Recently I’ve spent some time at iVote. This is an organization dedicated to bringing the right to vote in municipal elections to Toronto’s 200 000 or so permanent residents. Their reasoning seems sound and it would undoubtedly increase turnout at the ballot boxes, at least in real numbers. Hopefully, permanent residents would be more enthusiastic about the process than the 39% or so of citizens who bothered to vote in the last election.

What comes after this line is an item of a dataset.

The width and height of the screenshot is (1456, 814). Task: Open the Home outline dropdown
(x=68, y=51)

Something caught my attention while reading through the iVote information. Currently, voter eligibility is limited to Canadian citizens residing in Toronto who are at least 18 years-old. In addition, and here’s the interesting part, either a resident of the municipality or a property owner or tenant or the spouse or same sex partner of an owner or tenant in the municipality during a specified time just before the election [italics mine]. My reading of this is that if you own or rent property in a municipality, you are eligible to vote in that municipality. So that if you own or rent properties in numerous municipalities, you can vote in numerous municipal elections. According to iVote: … someone with a property in each of Ontario’s 444 municipalities can vote in all 444 municipal elections, even though they do not reside in all of them [italics mine. Again.]

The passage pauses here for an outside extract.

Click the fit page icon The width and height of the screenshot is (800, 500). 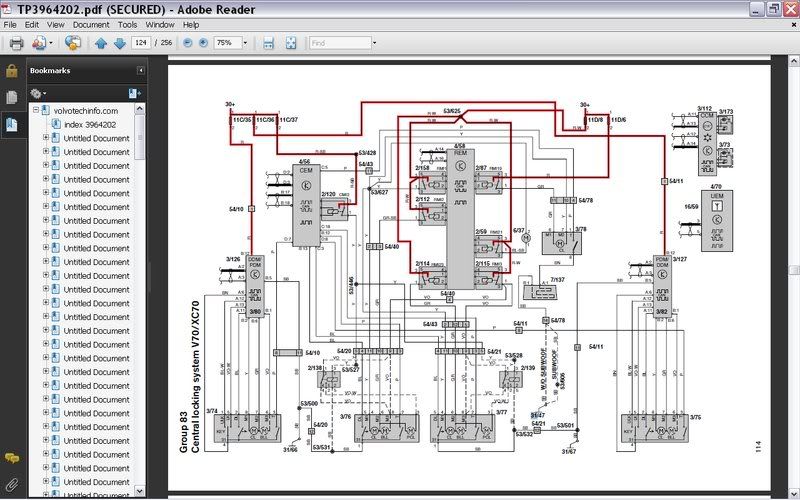[291, 43]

I don’t know. There’s just something wrong with that and maybe only at a visceral, gut-level. My visceral, gut-level. It seems to contradict that whole one person, one vote concept we were raised on.
Certainly at a provincial level, no such ownership option for voting exists. I realize that there, as well as in the federal parliament, it is one elected body and so if you could vote where you lived as well as where you owned or rented property that it would be an example of more than one vote for one person. At the municipal level, it is distinct governments you vote for. Still, if you have particular views like say, lower taxes, those views are reflected more often than those held by single property owners or renters.
It feels undemocratic, harkening back to the days when voting for anything was open only to the propertied classes. It smacks of privilege and rubs me the wrong way. And like most people, I only like to rubbed in the right way.